Problem –
Reproduce the lines verbatim, starting at the line that contains "Task: Click the" and ending at the last line, with both ends included. Leave the pictures out of your copy.

Extracted records –
⟨

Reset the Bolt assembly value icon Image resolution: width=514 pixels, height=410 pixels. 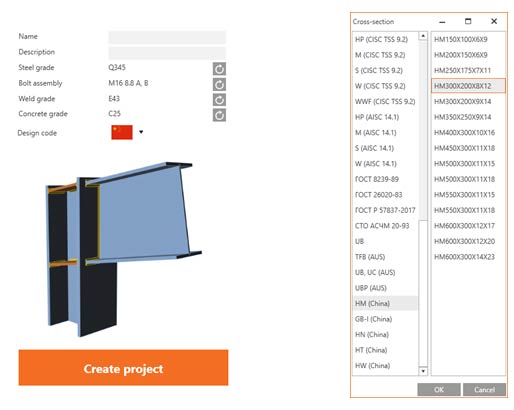(219, 84)
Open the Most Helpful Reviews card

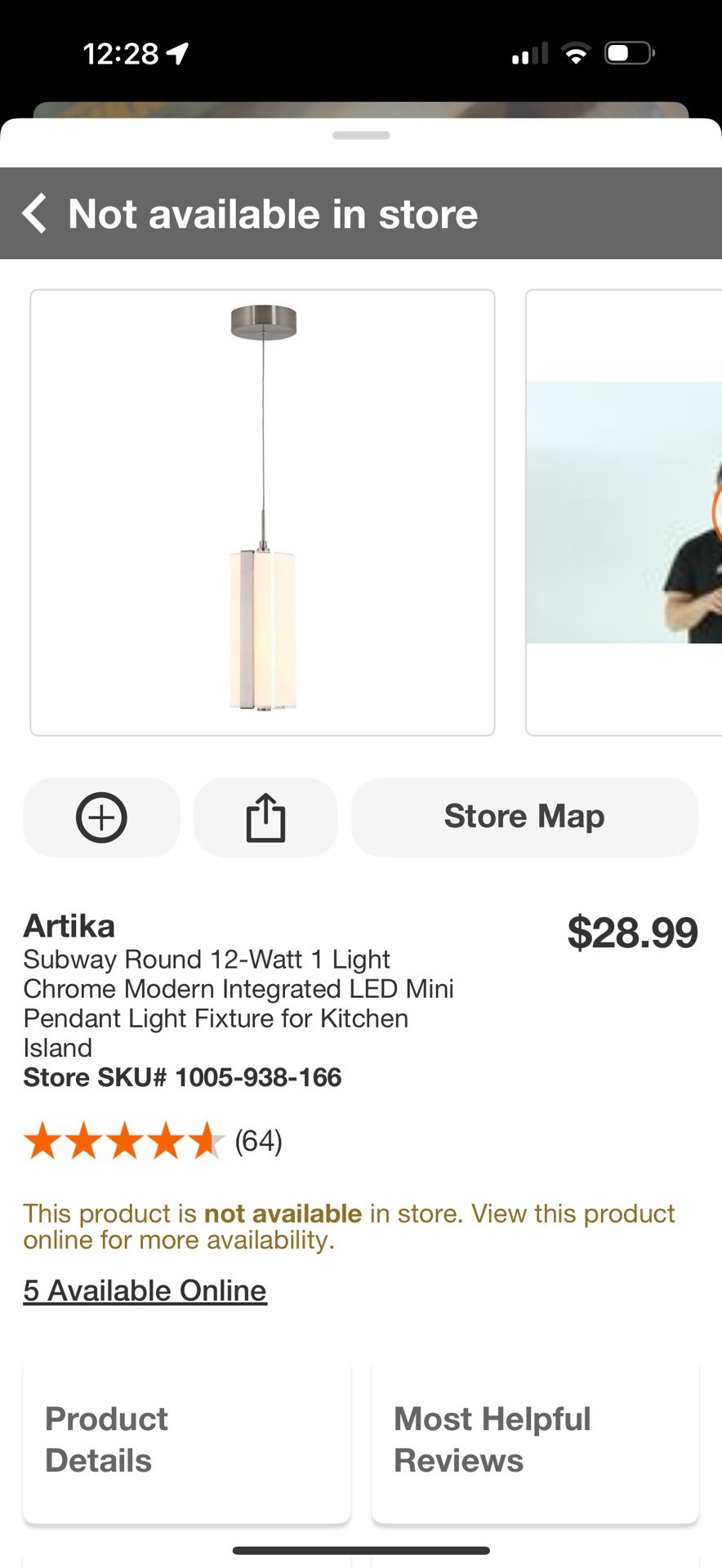pos(535,1440)
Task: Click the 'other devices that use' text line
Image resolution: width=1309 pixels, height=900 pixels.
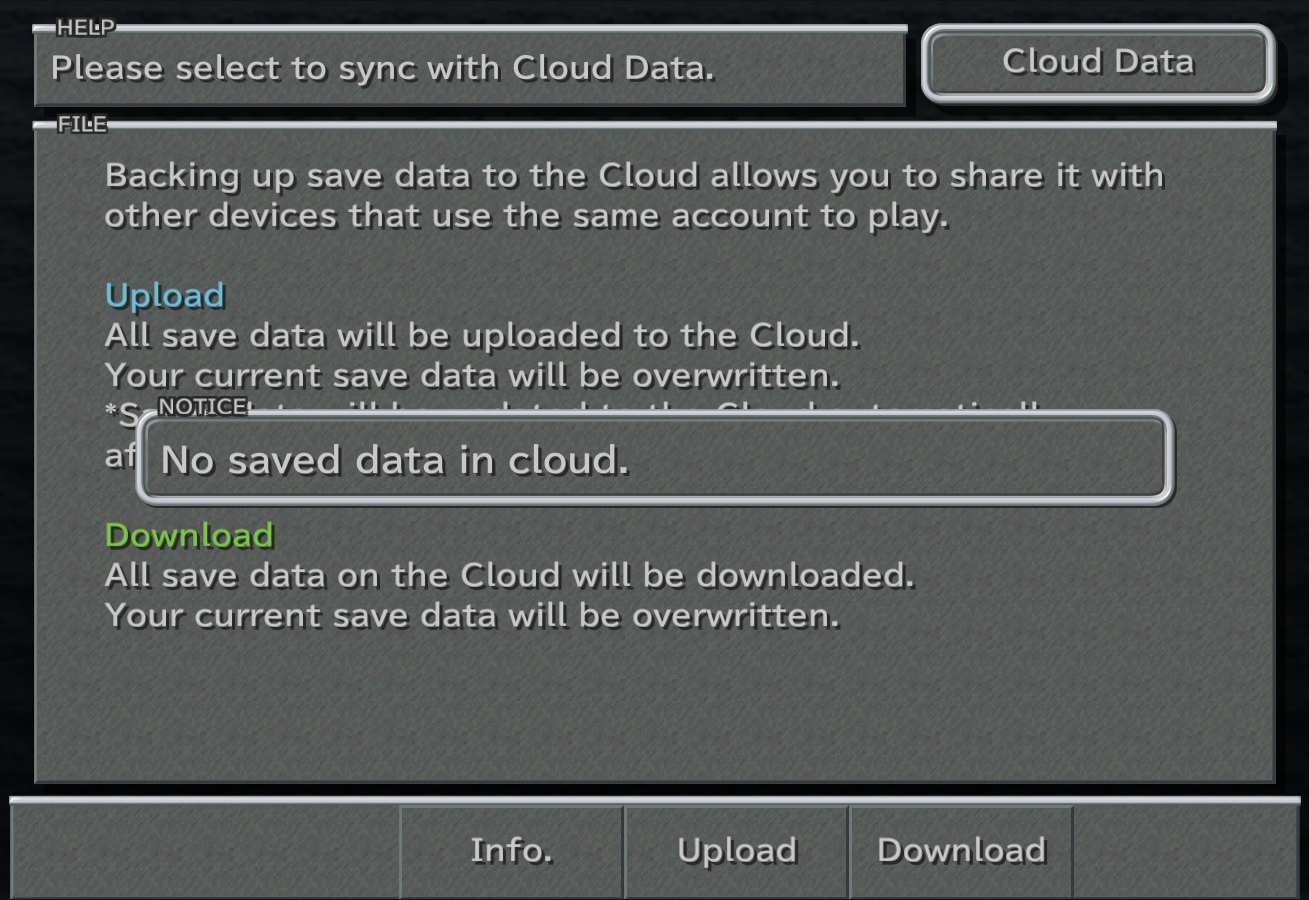Action: 527,216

⟩

Answer in full –
Task: Click the 'other devices that use' text line
Image resolution: width=1309 pixels, height=900 pixels.
Action: 527,216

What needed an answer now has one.